Objective: Render each item below as a JSON array of strings, one string per line, with blank lines omitted.

>>>>

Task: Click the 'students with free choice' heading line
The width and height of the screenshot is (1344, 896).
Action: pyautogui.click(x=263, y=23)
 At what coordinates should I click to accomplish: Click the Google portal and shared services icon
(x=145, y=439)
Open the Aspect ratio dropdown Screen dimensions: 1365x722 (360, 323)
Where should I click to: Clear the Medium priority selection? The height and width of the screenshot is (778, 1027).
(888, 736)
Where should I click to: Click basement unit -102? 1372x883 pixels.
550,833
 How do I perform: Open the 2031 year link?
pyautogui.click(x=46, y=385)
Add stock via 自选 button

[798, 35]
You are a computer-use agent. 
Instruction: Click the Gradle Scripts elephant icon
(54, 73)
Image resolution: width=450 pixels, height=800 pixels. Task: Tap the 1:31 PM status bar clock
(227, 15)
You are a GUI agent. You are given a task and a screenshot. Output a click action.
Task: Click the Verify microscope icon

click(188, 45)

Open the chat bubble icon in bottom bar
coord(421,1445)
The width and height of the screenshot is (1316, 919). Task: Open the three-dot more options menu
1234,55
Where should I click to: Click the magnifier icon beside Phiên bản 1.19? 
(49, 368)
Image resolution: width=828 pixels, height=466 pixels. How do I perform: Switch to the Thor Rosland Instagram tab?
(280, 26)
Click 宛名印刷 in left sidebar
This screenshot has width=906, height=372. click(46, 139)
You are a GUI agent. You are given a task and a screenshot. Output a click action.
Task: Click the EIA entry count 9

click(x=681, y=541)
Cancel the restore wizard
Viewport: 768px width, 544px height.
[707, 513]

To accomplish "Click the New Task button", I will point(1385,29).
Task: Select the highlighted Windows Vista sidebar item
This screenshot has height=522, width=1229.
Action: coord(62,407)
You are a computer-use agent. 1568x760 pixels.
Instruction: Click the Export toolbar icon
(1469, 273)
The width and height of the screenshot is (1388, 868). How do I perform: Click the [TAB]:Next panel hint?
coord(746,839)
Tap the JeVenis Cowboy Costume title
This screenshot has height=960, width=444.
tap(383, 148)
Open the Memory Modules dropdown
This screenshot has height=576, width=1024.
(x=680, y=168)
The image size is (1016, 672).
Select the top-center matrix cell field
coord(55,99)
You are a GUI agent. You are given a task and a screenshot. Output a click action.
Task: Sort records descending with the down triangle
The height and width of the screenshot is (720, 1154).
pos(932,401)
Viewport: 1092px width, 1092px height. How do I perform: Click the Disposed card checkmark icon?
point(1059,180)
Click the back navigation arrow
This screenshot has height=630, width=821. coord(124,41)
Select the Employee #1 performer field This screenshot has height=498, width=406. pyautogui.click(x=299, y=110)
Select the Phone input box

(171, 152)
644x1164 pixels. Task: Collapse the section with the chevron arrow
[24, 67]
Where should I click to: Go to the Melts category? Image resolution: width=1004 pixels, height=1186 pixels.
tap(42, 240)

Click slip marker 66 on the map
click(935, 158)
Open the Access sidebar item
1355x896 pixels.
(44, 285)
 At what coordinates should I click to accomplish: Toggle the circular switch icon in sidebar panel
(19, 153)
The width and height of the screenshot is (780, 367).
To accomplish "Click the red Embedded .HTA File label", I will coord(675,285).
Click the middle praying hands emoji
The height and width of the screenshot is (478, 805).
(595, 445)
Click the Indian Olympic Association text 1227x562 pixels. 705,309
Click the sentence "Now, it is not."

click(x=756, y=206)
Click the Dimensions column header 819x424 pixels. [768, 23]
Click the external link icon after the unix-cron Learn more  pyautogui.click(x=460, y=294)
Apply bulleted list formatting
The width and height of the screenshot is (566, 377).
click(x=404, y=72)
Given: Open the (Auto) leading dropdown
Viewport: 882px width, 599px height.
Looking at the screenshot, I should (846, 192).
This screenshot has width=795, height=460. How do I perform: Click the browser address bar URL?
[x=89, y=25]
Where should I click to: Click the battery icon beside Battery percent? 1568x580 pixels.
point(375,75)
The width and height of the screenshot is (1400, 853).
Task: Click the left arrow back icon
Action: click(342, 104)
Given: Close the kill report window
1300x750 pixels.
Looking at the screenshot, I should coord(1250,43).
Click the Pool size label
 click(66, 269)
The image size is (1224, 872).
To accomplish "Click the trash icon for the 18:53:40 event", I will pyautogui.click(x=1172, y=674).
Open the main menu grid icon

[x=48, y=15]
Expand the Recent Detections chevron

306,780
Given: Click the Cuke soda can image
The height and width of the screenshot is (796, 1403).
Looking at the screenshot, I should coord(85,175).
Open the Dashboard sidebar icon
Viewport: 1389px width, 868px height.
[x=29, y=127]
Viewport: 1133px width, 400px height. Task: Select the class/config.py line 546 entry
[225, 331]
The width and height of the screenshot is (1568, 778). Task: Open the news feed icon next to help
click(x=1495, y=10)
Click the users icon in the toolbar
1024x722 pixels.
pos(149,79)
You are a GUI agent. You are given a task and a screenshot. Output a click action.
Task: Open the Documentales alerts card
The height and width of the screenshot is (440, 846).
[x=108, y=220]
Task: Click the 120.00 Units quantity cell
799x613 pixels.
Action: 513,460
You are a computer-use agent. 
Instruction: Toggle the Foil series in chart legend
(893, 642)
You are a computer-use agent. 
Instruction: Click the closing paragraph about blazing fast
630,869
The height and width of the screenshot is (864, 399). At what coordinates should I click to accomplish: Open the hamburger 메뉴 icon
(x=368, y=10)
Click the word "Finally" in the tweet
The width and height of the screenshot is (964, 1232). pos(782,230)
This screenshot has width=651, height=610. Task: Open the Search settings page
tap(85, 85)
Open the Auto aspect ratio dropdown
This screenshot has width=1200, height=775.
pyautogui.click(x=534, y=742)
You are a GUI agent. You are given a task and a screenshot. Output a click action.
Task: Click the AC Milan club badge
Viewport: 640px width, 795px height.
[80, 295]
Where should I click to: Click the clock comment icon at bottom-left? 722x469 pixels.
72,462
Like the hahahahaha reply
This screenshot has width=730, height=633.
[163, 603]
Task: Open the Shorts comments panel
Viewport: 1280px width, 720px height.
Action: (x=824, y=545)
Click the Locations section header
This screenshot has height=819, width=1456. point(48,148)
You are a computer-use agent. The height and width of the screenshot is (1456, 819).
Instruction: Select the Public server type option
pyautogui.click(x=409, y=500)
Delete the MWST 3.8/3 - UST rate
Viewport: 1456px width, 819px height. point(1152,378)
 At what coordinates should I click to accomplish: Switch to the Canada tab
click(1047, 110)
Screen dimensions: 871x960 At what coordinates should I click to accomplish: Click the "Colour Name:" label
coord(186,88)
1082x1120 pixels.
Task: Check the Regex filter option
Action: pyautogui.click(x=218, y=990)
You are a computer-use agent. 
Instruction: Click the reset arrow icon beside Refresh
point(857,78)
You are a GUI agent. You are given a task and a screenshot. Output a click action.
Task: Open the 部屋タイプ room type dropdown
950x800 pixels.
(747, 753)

<<<<

Task answer:
[
  "Task: Click the 'students with free choice' heading line",
  "The width and height of the screenshot is (1344, 896).",
  "Action: pyautogui.click(x=263, y=23)",
  " At what coordinates should I click to accomplish: Click the Google portal and shared services icon",
  "(x=145, y=439)",
  "Open the Aspect ratio dropdown Screen dimensions: 1365x722 (360, 323)",
  "Where should I click to: Clear the Medium priority selection? The height and width of the screenshot is (778, 1027).",
  "(888, 736)",
  "Where should I click to: Click basement unit -102? 1372x883 pixels.",
  "550,833",
  " How do I perform: Open the 2031 year link?",
  "pyautogui.click(x=46, y=385)",
  "Add stock via 自选 button",
  "[798, 35]",
  "You are a computer-use agent. ",
  "Instruction: Click the Gradle Scripts elephant icon",
  "(54, 73)",
  "Image resolution: width=450 pixels, height=800 pixels. Task: Tap the 1:31 PM status bar clock",
  "(227, 15)",
  "You are a GUI agent. You are given a task and a screenshot. Output a click action.",
  "Task: Click the Verify microscope icon",
  "click(188, 45)",
  "Open the chat bubble icon in bottom bar",
  "coord(421,1445)",
  "The width and height of the screenshot is (1316, 919). Task: Open the three-dot more options menu",
  "1234,55",
  "Where should I click to: Click the magnifier icon beside Phiên bản 1.19? ",
  "(49, 368)",
  "Image resolution: width=828 pixels, height=466 pixels. How do I perform: Switch to the Thor Rosland Instagram tab?",
  "(280, 26)",
  "Click 宛名印刷 in left sidebar",
  "This screenshot has width=906, height=372. click(46, 139)",
  "You are a GUI agent. You are given a task and a screenshot. Output a click action.",
  "Task: Click the EIA entry count 9",
  "click(x=681, y=541)",
  "Cancel the restore wizard",
  "Viewport: 768px width, 544px height.",
  "[707, 513]",
  "To accomplish \"Click the New Task button\", I will point(1385,29).",
  "Task: Select the highlighted Windows Vista sidebar item",
  "This screenshot has height=522, width=1229.",
  "Action: coord(62,407)",
  "You are a computer-use agent. 1568x760 pixels.",
  "Instruction: Click the Export toolbar icon",
  "(1469, 273)",
  "The width and height of the screenshot is (1388, 868). How do I perform: Click the [TAB]:Next panel hint?",
  "coord(746,839)",
  "Tap the JeVenis Cowboy Costume title",
  "This screenshot has height=960, width=444.",
  "tap(383, 148)",
  "Open the Memory Modules dropdown",
  "This screenshot has height=576, width=1024.",
  "(x=680, y=168)",
  "The image size is (1016, 672).",
  "Select the top-center matrix cell field",
  "coord(55,99)",
  "You are a GUI agent. You are given a task and a screenshot. Output a click action.",
  "Task: Sort records descending with the down triangle",
  "The height and width of the screenshot is (720, 1154).",
  "pos(932,401)",
  "Viewport: 1092px width, 1092px height. How do I perform: Click the Disposed card checkmark icon?",
  "point(1059,180)",
  "Click the back navigation arrow",
  "This screenshot has height=630, width=821. coord(124,41)",
  "Select the Employee #1 performer field This screenshot has height=498, width=406. pyautogui.click(x=299, y=110)",
  "Select the Phone input box",
  "(171, 152)",
  "644x1164 pixels. Task: Collapse the section with the chevron arrow",
  "[24, 67]",
  "Where should I click to: Go to the Melts category? Image resolution: width=1004 pixels, height=1186 pixels.",
  "tap(42, 240)",
  "Click slip marker 66 on the map",
  "click(935, 158)",
  "Open the Access sidebar item",
  "1355x896 pixels.",
  "(44, 285)",
  " At what coordinates should I click to accomplish: Toggle the circular switch icon in sidebar panel",
  "(19, 153)",
  "The width and height of the screenshot is (780, 367).",
  "To accomplish \"Click the red Embedded .HTA File label\", I will coord(675,285).",
  "Click the middle praying hands emoji",
  "The height and width of the screenshot is (478, 805).",
  "(595, 445)",
  "Click the Indian Olympic Association text 1227x562 pixels. 705,309",
  "Click the sentence \"Now, it is not.\"",
  "click(x=756, y=206)",
  "Click the Dimensions column header 819x424 pixels. [768, 23]",
  "Click the external link icon after the unix-cron Learn more  pyautogui.click(x=460, y=294)",
  "Apply bulleted list formatting",
  "The width and height of the screenshot is (566, 377).",
  "click(x=404, y=72)",
  "Given: Open the (Auto) leading dropdown",
  "Viewport: 882px width, 599px height.",
  "Looking at the screenshot, I should (846, 192).",
  "This screenshot has width=795, height=460. How do I perform: Click the browser address bar URL?",
  "[x=89, y=25]",
  "Where should I click to: Click the battery icon beside Battery percent? 1568x580 pixels.",
  "point(375,75)",
  "The width and height of the screenshot is (1400, 853).",
  "Task: Click the left arrow back icon",
  "Action: click(342, 104)",
  "Given: Close the kill report window",
  "1300x750 pixels.",
  "Looking at the screenshot, I should coord(1250,43).",
  "Click the Pool size label",
  " click(66, 269)",
  "The image size is (1224, 872).",
  "To accomplish \"Click the trash icon for the 18:53:40 event\", I will pyautogui.click(x=1172, y=674).",
  "Open the main menu grid icon",
  "[x=48, y=15]",
  "Expand the Recent Detections chevron",
  "306,780",
  "Given: Click the Cuke soda can image",
  "The height and width of the screenshot is (796, 1403).",
  "Looking at the screenshot, I should coord(85,175).",
  "Open the Dashboard sidebar icon",
  "Viewport: 1389px width, 868px height.",
  "[x=29, y=127]",
  "Viewport: 1133px width, 400px height. Task: Select the class/config.py line 546 entry",
  "[225, 331]",
  "The width and height of the screenshot is (1568, 778). Task: Open the news feed icon next to help",
  "click(x=1495, y=10)",
  "Click the users icon in the toolbar",
  "1024x722 pixels.",
  "pos(149,79)",
  "You are a GUI agent. You are given a task and a screenshot. Output a click action.",
  "Task: Open the Documentales alerts card",
  "The height and width of the screenshot is (440, 846).",
  "[x=108, y=220]",
  "Task: Click the 120.00 Units quantity cell",
  "799x613 pixels.",
  "Action: 513,460",
  "You are a computer-use agent. ",
  "Instruction: Toggle the Foil series in chart legend",
  "(893, 642)",
  "You are a computer-use agent. ",
  "Instruction: Click the closing paragraph about blazing fast",
  "630,869",
  "The height and width of the screenshot is (864, 399). At what coordinates should I click to accomplish: Open the hamburger 메뉴 icon",
  "(x=368, y=10)",
  "Click the word \"Finally\" in the tweet",
  "The width and height of the screenshot is (964, 1232). pos(782,230)",
  "This screenshot has width=651, height=610. Task: Open the Search settings page",
  "tap(85, 85)",
  "Open the Auto aspect ratio dropdown",
  "This screenshot has width=1200, height=775.",
  "pyautogui.click(x=534, y=742)",
  "You are a GUI agent. You are given a task and a screenshot. Output a click action.",
  "Task: Click the AC Milan club badge",
  "Viewport: 640px width, 795px height.",
  "[80, 295]",
  "Where should I click to: Click the clock comment icon at bottom-left? 722x469 pixels.",
  "72,462",
  "Like the hahahahaha reply",
  "This screenshot has width=730, height=633.",
  "[163, 603]",
  "Task: Open the Shorts comments panel",
  "Viewport: 1280px width, 720px height.",
  "Action: (x=824, y=545)",
  "Click the Locations section header",
  "This screenshot has height=819, width=1456. point(48,148)",
  "You are a computer-use agent. The height and width of the screenshot is (1456, 819).",
  "Instruction: Select the Public server type option",
  "pyautogui.click(x=409, y=500)",
  "Delete the MWST 3.8/3 - UST rate",
  "Viewport: 1456px width, 819px height. point(1152,378)",
  " At what coordinates should I click to accomplish: Switch to the Canada tab",
  "click(1047, 110)",
  "Screen dimensions: 871x960 At what coordinates should I click to accomplish: Click the \"Colour Name:\" label",
  "coord(186,88)",
  "1082x1120 pixels.",
  "Task: Check the Regex filter option",
  "Action: pyautogui.click(x=218, y=990)",
  "You are a computer-use agent. ",
  "Instruction: Click the reset arrow icon beside Refresh",
  "point(857,78)",
  "You are a GUI agent. You are given a task and a screenshot. Output a click action.",
  "Task: Open the 部屋タイプ room type dropdown",
  "950x800 pixels.",
  "(747, 753)"
]